Un atelier d’information et de partage d’expériences avec les acteurs judiciaires et autres collaborateurs de la chaîne de protection s’est ouvert ce lundi 9 décembre 2024 à l’hôtel La Falaise de Douala Bonanjo.
UN EXTRAIT DE L’ALLOCUTION DE CIRCONSTANCE DU CHEF D’ANTENNE RÉGIONALE DE LA CDHC POUR LE LITTORAL
« Au lendemain du passage de l’Etat du Cameroun devant le Comité des Nations Unies contre la torture, à l’occasion de sa 81e session ordinaire qui s’est tenue du 28 octobre au 22 novembre 2024, au Palais des Nations à Genève, il est bon de rappeler que tout État, en tant qu’ordonnateur et dépositaire de la violence physique légitime, peut faire recours à ses moyens militaires et policiers pour maintenir l’ordre, protéger les personnes et les biens, ainsi que l’intégrité territoriale et l’unité nationale. Il arrive cependant que quelques Droits de l’homme soient en péril à ces occasions, du fait de la négligence, de l’ignorance, de la méconnaissance ou de l’excès de zèle.
C’est dans ce sillage qu’il convient de déplorer toute pratique de détention qui porte atteinte à la dignité humaine, à la sacralité de la vie et à l’inviolabilité de sa personne. C’est pourquoi la Constitution camerounaise du 18 janvier 1996 rappelle que : « [t]oute personne a droit (…) à l’intégrité physique et morale. Elle doit être traitée en toute circonstance avec humanité. En aucun cas, elle ne peut être soumise à la torture, à des peines ou à des traitements cruels, inhumains ou dégradants ».
En dépit des voies de fait, humiliations et autres traumatismes auxquels ils sont eux-mêmes quotidiennement exposés, les membres des Forces de maintien de l’ordre ou de manière générale les Forces de défense et de sécurité (FDS) ne doivent jamais se laisser submerger par un quelconque désir de vengeance dans l’application de la loi. Certes encore, les États jouissent d’une « ample marge d’appréciation » lorsqu’ils font face à un péril grave menaçant la vie de la nation comme dans le cadre de la lutte contre le grand banditisme ou dans la riposte antiterroriste. Il n’en demeure pas moins que les mesures dérogatoires souvent admises en pareilles circonstances sont toujours susceptibles d’être soumises au contrôle et sanctionnées.

### Section de données
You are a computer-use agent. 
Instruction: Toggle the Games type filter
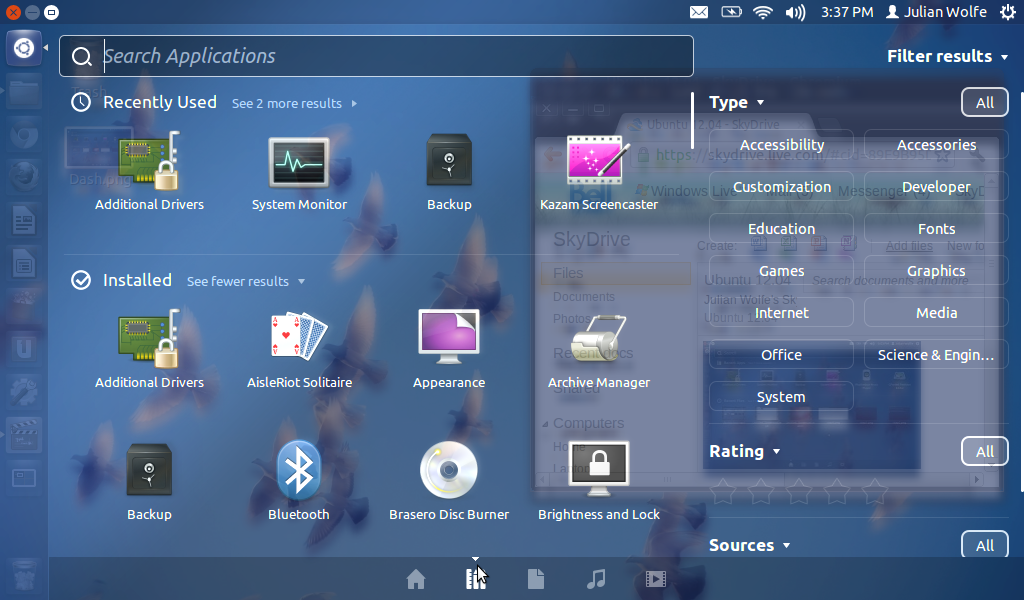pos(781,271)
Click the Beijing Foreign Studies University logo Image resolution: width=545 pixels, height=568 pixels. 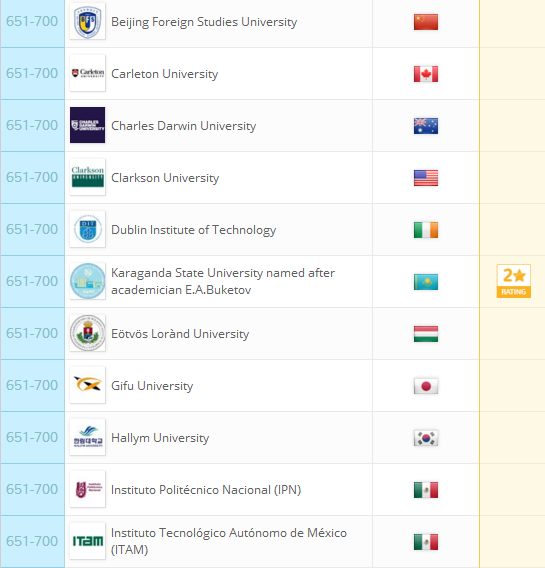tap(87, 21)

### Consigne
Remplacez "atelier" par "séminaire" dans le passage de l'extrait sur la rencontre de Douala qui va de "Un atelier d’information" à "de Douala Bonanjo.", puis recopiez ce passage.

### Réponse
Un séminaire d’information et de partage d’expériences avec les acteurs judiciaires et autres collaborateurs de la chaîne de protection s’est ouvert ce lundi 9 décembre 2024 à l’hôtel La Falaise de Douala Bonanjo.